| YOUR INSTRUCTIONS |
Answer with one figure only, the number of lines below in which "blue" occurs.

| Source data |
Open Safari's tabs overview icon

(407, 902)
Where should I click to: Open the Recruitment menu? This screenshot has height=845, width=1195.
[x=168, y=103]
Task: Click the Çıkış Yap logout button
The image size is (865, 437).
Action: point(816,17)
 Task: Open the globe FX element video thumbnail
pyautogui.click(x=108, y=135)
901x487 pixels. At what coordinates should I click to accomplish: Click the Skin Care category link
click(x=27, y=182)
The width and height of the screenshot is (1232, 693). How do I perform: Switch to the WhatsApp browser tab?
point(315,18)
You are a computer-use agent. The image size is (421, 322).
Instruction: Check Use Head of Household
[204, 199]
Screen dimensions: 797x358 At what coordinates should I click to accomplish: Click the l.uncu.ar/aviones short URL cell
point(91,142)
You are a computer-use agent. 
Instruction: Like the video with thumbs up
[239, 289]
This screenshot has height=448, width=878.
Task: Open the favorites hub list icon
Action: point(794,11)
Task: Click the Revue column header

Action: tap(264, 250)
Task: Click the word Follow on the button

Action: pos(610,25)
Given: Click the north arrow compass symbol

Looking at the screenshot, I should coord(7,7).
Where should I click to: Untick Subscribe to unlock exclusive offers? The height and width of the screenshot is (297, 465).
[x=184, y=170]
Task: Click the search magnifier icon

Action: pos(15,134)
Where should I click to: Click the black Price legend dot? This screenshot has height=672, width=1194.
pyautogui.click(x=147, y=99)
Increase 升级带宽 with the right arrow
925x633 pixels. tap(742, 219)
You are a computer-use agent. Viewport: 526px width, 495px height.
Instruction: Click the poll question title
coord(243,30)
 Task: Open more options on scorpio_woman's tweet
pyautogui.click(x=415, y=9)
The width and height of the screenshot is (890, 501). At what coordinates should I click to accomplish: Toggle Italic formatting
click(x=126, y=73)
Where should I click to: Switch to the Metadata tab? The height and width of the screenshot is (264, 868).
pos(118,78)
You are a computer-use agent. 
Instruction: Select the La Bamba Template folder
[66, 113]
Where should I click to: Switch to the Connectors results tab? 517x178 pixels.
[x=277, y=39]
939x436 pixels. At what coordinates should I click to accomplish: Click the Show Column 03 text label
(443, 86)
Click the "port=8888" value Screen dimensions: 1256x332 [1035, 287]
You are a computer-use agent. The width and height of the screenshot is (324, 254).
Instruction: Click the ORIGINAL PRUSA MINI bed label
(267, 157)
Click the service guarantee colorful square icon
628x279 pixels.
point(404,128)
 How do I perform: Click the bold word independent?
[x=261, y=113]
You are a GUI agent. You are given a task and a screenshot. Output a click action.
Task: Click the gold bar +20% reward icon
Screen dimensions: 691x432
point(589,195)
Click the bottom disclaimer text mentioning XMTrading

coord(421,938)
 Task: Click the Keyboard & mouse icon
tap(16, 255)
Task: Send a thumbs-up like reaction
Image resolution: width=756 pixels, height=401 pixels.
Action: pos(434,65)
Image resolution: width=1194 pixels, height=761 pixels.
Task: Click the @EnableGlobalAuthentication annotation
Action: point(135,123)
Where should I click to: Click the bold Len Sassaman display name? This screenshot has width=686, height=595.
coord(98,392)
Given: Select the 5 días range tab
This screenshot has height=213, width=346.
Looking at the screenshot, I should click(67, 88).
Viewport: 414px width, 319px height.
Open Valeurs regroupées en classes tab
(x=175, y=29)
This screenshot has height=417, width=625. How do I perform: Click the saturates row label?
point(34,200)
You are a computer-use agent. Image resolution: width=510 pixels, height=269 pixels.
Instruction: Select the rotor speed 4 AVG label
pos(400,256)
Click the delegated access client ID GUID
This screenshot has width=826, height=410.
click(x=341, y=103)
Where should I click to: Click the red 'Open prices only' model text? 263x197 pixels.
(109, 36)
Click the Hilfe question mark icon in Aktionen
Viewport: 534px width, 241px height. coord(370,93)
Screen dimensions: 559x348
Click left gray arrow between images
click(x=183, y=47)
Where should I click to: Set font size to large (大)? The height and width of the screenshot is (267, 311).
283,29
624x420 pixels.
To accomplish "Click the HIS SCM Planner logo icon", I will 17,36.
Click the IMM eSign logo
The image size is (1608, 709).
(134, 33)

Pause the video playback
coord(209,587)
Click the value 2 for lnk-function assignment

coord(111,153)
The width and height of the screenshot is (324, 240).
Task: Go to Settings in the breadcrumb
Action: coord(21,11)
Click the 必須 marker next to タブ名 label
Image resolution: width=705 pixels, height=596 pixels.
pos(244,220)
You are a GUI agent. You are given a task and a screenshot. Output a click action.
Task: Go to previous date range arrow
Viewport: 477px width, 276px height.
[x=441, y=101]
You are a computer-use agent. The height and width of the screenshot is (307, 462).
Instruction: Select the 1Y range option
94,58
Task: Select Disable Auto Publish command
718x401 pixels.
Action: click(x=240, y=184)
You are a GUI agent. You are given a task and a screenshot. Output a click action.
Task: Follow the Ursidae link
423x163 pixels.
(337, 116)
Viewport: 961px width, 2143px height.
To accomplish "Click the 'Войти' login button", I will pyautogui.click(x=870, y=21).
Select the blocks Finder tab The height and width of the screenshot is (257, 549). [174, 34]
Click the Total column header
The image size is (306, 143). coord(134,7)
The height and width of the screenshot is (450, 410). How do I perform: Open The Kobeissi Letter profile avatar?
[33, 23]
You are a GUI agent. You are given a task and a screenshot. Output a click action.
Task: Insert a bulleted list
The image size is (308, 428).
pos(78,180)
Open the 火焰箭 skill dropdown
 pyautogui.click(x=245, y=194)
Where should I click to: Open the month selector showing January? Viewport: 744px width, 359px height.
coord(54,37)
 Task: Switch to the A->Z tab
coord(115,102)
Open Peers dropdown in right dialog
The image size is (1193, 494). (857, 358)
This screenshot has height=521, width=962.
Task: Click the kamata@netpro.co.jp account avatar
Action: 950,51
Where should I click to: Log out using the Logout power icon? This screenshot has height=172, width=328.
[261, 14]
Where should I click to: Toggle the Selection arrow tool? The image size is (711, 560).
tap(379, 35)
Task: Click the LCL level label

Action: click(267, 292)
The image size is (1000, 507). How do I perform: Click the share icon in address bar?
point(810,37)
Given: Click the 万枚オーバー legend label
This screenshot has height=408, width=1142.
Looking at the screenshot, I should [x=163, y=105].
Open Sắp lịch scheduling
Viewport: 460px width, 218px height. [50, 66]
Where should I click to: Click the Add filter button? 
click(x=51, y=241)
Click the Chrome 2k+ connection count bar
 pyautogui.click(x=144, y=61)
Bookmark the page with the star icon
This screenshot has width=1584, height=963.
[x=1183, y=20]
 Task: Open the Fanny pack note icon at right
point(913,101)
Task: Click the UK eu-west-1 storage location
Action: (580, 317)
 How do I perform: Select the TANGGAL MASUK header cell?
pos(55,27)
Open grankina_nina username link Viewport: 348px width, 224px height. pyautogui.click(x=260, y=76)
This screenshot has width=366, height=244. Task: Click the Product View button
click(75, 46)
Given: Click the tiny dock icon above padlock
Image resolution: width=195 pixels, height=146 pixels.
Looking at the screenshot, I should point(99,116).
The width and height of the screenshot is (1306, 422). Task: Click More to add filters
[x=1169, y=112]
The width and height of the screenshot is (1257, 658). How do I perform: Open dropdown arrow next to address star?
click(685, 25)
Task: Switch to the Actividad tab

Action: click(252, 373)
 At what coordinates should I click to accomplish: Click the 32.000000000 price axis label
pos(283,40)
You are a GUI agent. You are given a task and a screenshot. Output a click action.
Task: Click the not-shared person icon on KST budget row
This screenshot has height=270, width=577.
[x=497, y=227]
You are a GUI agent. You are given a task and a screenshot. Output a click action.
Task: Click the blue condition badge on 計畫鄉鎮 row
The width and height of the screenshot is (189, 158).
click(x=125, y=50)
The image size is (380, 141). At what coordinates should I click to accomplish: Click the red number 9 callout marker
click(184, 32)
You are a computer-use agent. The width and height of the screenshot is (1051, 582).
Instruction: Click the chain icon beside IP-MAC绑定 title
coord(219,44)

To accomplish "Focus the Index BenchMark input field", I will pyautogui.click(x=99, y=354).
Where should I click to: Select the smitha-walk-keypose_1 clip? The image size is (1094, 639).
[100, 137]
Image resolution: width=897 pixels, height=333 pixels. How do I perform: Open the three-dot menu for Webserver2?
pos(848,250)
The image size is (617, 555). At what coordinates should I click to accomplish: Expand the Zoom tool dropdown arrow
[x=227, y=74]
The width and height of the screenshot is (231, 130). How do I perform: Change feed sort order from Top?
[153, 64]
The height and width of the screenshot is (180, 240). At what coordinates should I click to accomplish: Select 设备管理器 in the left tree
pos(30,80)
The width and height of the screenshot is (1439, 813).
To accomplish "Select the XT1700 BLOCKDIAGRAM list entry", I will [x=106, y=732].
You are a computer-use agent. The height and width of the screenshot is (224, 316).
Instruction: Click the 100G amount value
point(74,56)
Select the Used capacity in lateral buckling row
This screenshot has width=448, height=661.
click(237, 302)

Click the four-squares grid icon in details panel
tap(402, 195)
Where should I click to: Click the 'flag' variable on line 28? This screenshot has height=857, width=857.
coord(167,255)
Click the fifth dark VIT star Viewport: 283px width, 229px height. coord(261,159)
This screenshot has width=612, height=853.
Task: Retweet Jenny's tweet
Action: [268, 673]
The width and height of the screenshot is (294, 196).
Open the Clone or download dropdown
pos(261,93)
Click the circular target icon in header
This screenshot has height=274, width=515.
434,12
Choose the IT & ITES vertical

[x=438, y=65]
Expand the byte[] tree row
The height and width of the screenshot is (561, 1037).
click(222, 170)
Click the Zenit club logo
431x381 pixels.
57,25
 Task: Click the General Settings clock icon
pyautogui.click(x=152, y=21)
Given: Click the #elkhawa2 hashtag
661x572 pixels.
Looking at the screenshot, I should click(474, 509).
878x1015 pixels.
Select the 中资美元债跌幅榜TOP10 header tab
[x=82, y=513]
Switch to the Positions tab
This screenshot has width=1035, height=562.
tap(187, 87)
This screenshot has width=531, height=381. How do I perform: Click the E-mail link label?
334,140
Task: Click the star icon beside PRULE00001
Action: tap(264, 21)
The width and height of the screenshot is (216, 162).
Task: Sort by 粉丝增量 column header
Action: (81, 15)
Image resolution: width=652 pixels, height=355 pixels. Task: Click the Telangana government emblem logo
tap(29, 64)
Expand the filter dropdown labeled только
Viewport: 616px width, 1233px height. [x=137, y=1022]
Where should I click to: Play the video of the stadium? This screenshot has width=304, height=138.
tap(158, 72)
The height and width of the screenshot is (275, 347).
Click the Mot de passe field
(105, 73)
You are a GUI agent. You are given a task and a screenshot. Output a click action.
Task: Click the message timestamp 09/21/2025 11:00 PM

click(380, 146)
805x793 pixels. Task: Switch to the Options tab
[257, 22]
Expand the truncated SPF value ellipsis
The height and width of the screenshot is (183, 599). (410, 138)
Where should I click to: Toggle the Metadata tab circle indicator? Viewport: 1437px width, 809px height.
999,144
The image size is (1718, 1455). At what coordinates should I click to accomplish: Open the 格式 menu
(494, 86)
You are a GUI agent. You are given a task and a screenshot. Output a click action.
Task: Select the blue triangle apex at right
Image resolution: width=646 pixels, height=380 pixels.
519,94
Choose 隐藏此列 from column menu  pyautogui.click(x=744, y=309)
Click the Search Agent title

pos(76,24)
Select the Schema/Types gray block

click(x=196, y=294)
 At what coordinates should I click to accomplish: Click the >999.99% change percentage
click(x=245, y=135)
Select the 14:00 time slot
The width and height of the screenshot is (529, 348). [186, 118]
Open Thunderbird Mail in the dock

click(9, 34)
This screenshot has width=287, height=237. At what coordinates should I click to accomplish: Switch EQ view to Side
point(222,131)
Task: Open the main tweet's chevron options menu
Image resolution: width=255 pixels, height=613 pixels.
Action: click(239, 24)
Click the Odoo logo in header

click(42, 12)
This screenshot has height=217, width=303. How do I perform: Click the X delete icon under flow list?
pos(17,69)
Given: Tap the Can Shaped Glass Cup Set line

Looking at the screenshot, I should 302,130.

| EXERCISE ANSWER |
2